Tramadol HCI, marketed as Ultram in the USA, was introduced as a non-scheduled drug in April 1995 based on the assumption that the risk of abuse was sufficiently low to warrant a non-scheduled status. However, approval was contingent upon the development of an innovative proactive surveillance program, to be overseen by an independent steering committee (ISC), which would detect unexpectedly high level of abuse. The ICS developed a two-tiered approach to detect whether tramadol had unexpectedly high abuse potential. The first tier consisted of a comprehensive, proactive surveillance program devised to detect any signal that abuse of tramadol might be emerging, particularly in populations at risk for abuse. The second tier consisted of two analytical post-marketing studies focusing on the potential abuse of tramadol in pain patients and impaired health care professionals. The program developed to meet these goals and the abuse profile of tramadol in the 3 years since its introduction will be discussed as a model program for a post-marketing surveillance program. The overwhelming majority of abuse cases (97%) have been found to occur among individuals with a history of substance abuse and the abuse has been confined to isolated pockets around the country – notably none of which have significant populations of street drug abusers. Thus, the data support the decision not be schedule tramadol and, furthermore, suggest that a proactive post-marketing surveillance program can be successfully developed to effectively monitor abuse of new medications.

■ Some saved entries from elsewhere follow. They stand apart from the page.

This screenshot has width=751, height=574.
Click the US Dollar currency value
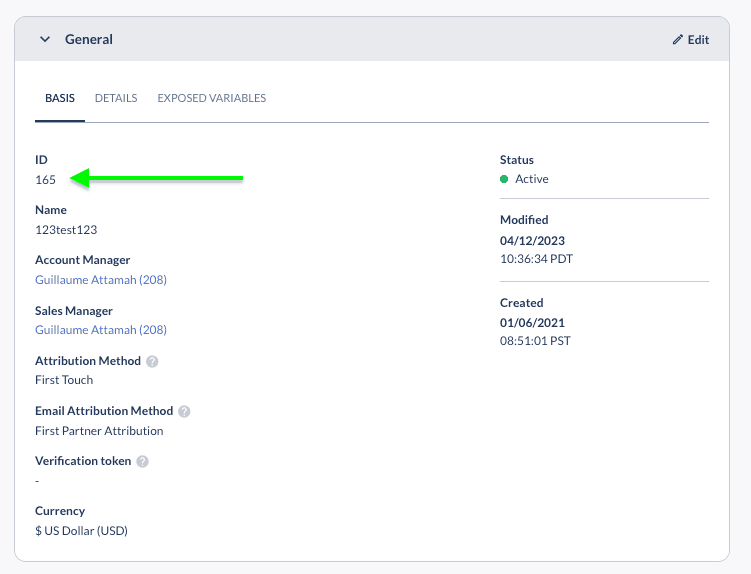coord(81,531)
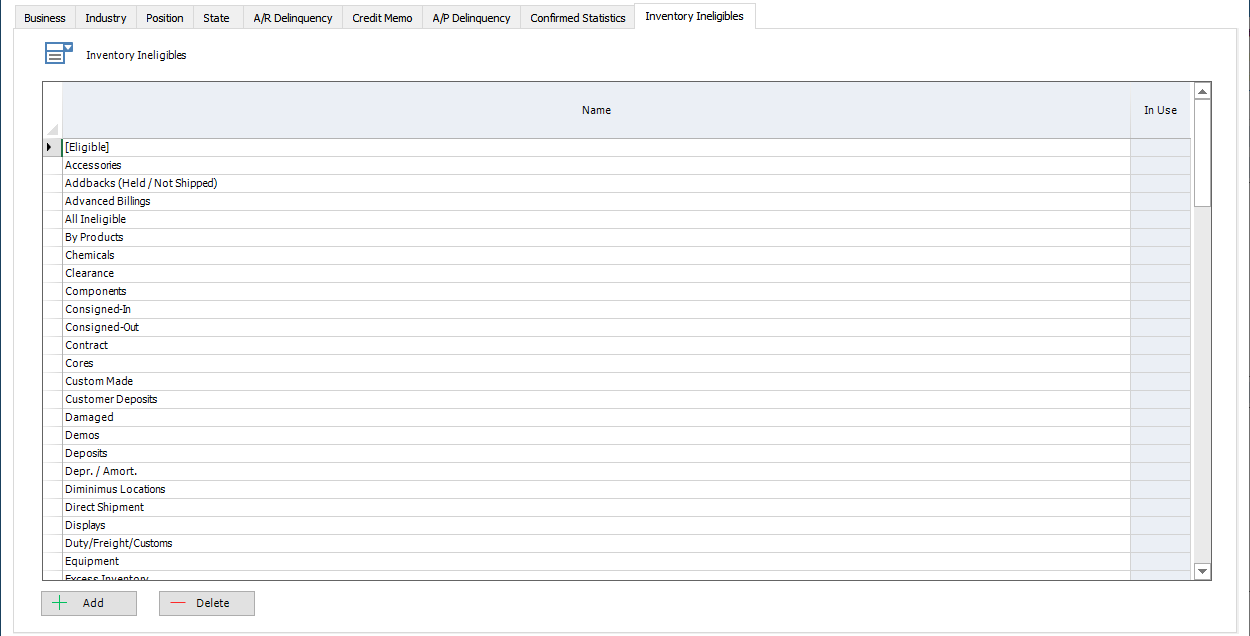Image resolution: width=1250 pixels, height=636 pixels.
Task: Switch to the A/R Delinquency tab
Action: coord(292,17)
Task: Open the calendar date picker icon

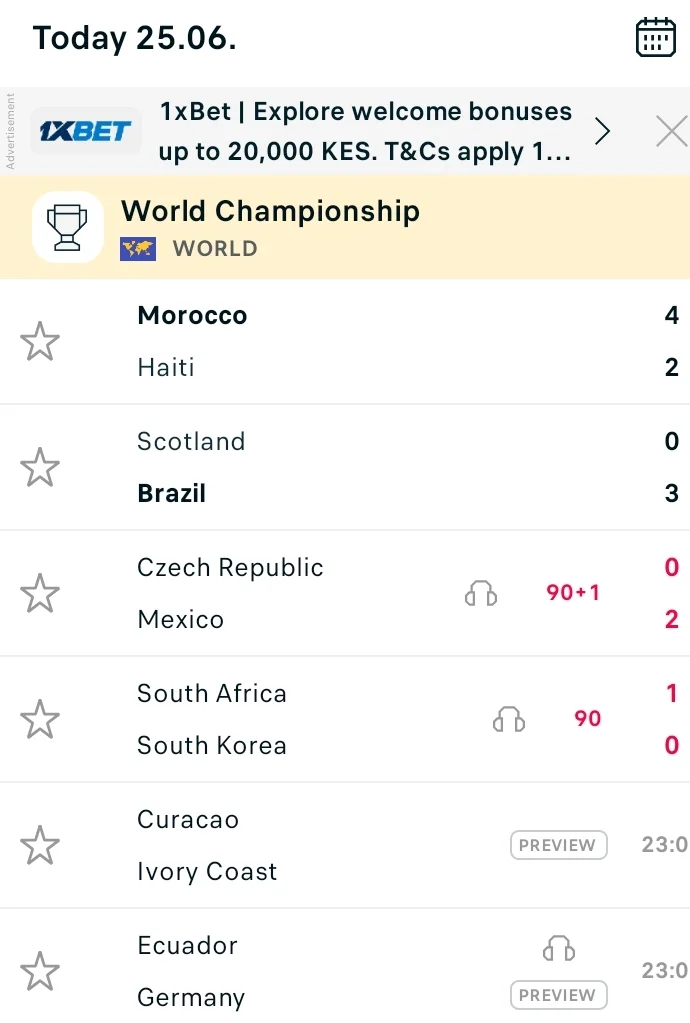Action: pyautogui.click(x=655, y=37)
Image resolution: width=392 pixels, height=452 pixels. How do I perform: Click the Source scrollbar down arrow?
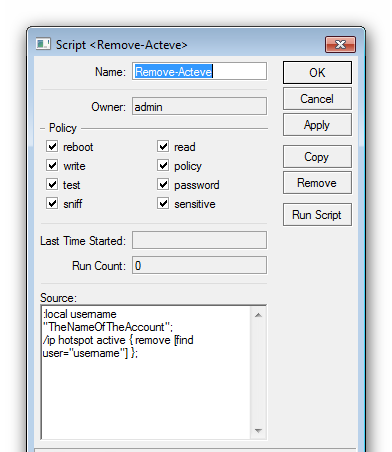pyautogui.click(x=258, y=430)
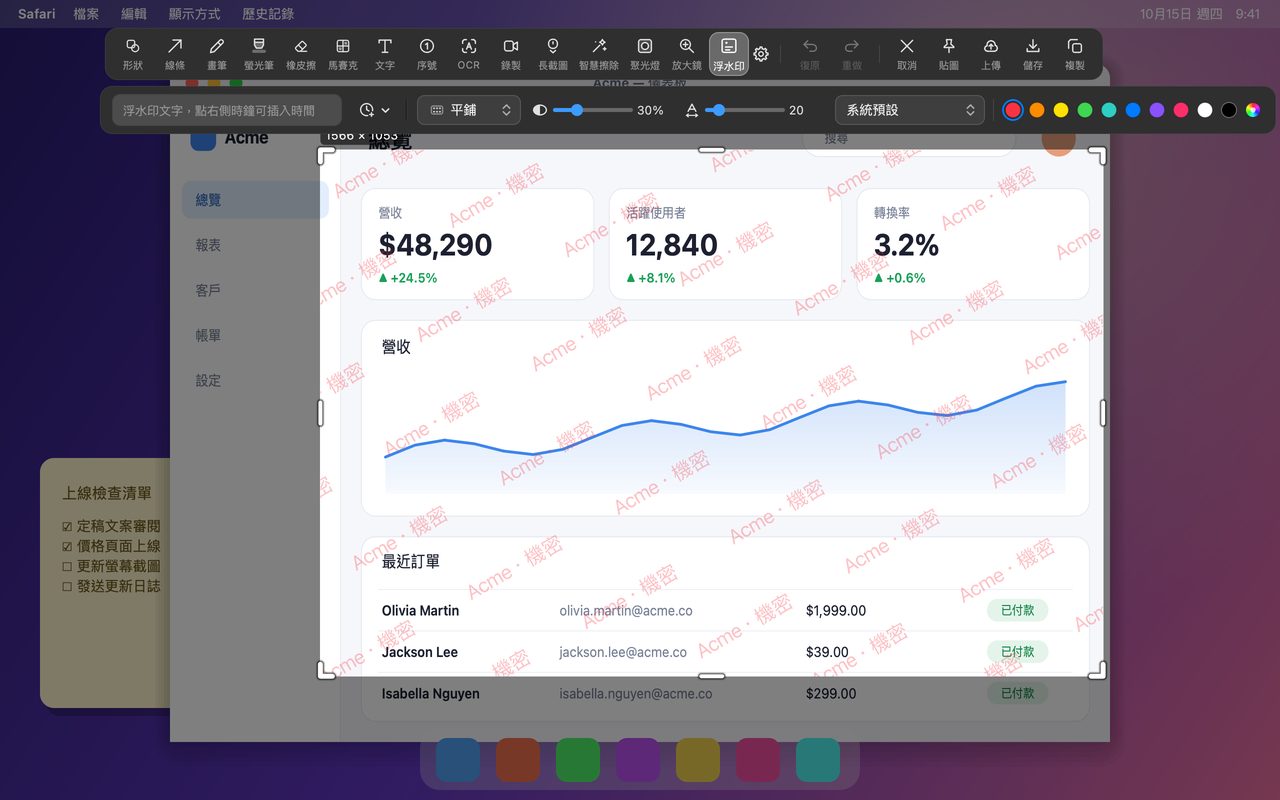The width and height of the screenshot is (1280, 800).
Task: Activate the 放大鏡 magnifier tool
Action: pyautogui.click(x=687, y=54)
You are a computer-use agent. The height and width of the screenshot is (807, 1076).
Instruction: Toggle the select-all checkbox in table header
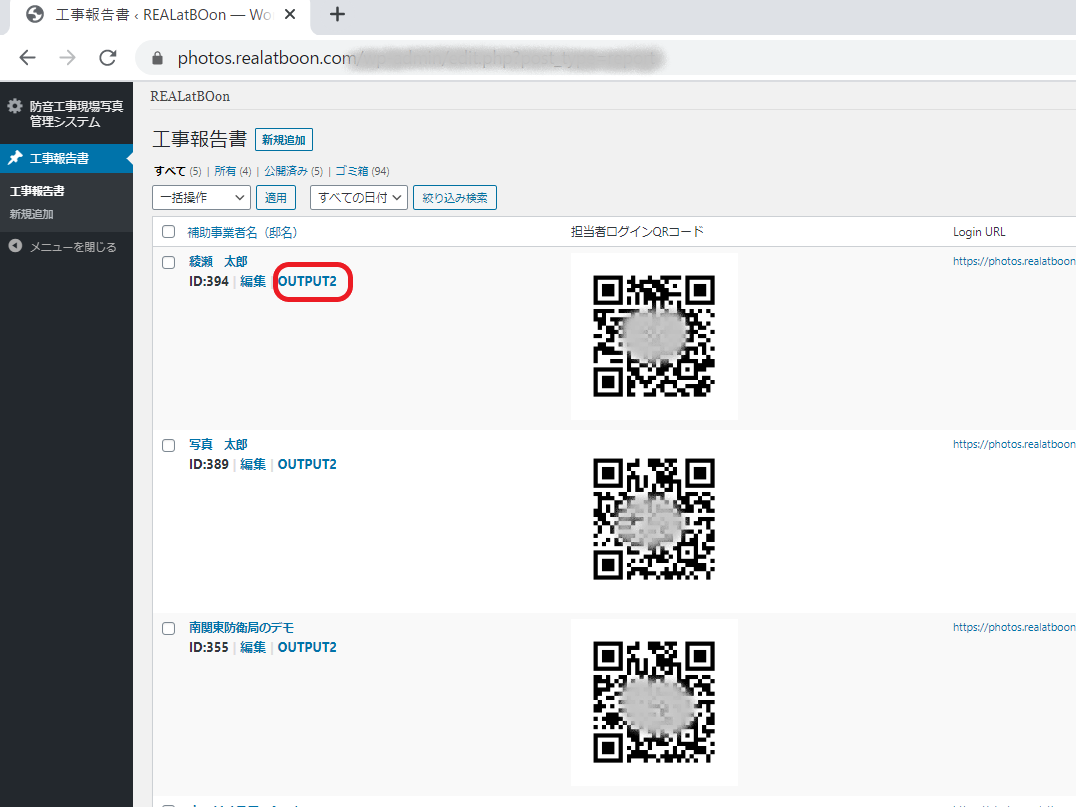(x=169, y=232)
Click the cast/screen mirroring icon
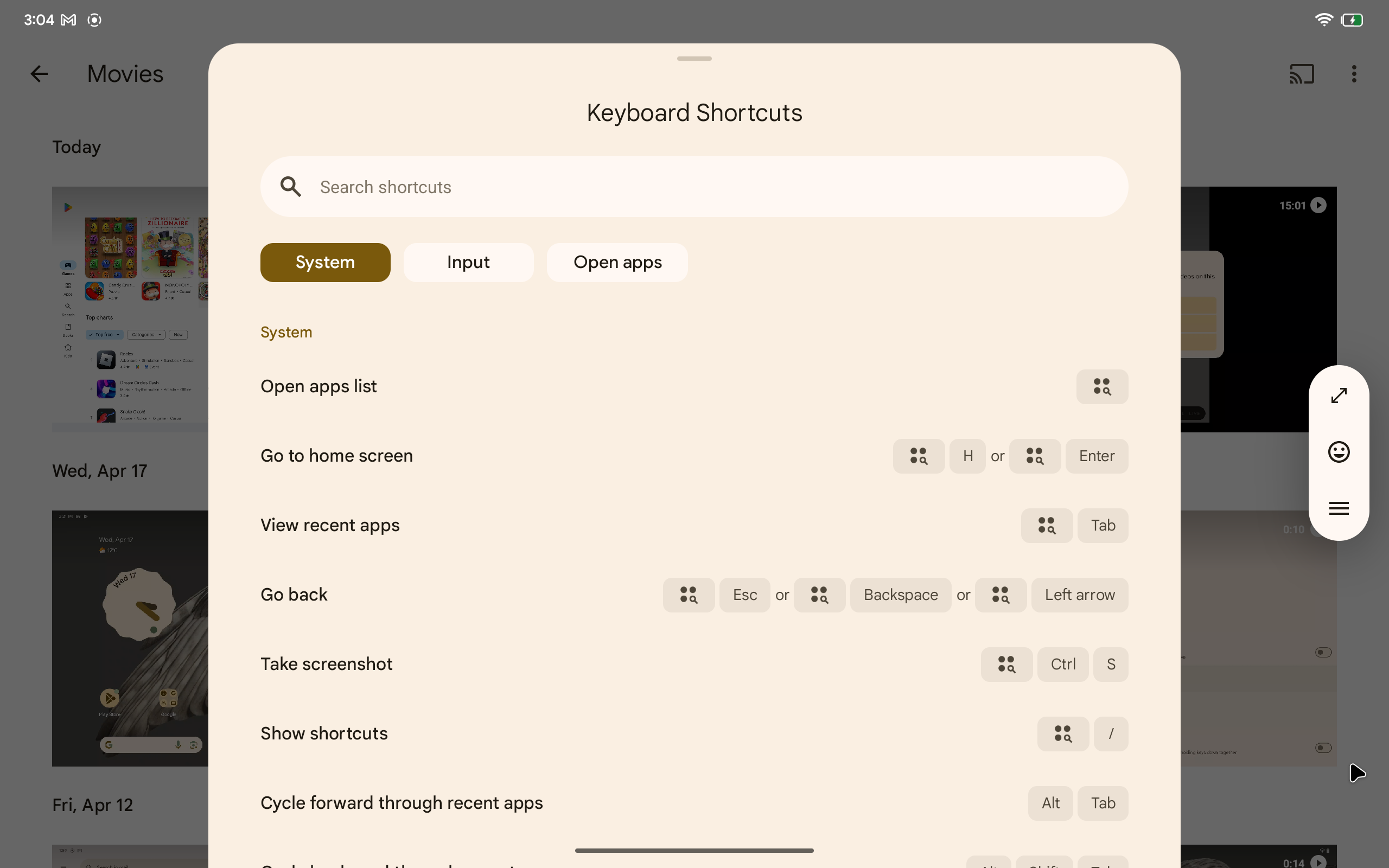The image size is (1389, 868). [x=1302, y=74]
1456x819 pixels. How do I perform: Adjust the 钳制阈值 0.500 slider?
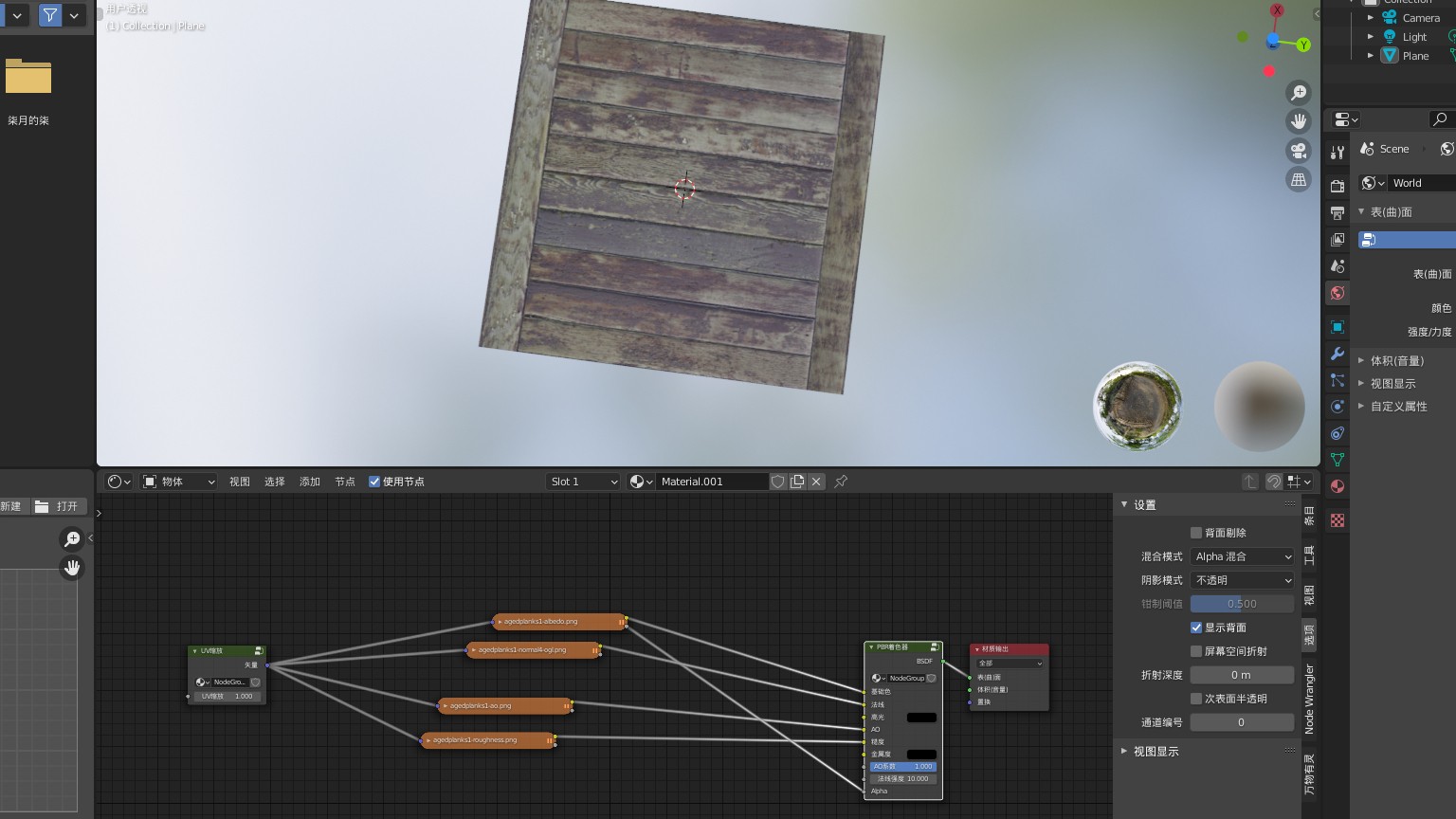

Learning Objectives: Illustrate innovative methods for post-marketing surveillance programs for medications with potential for abuse
Keywords: Surveillance, Data Collection
Presenting author's disclosure statement:
Organization/institution whose products or services will be discussed: None
I do not have any significant financial interest/arrangement or affiliation with any organization/institution whose products or services are being discussed in this session.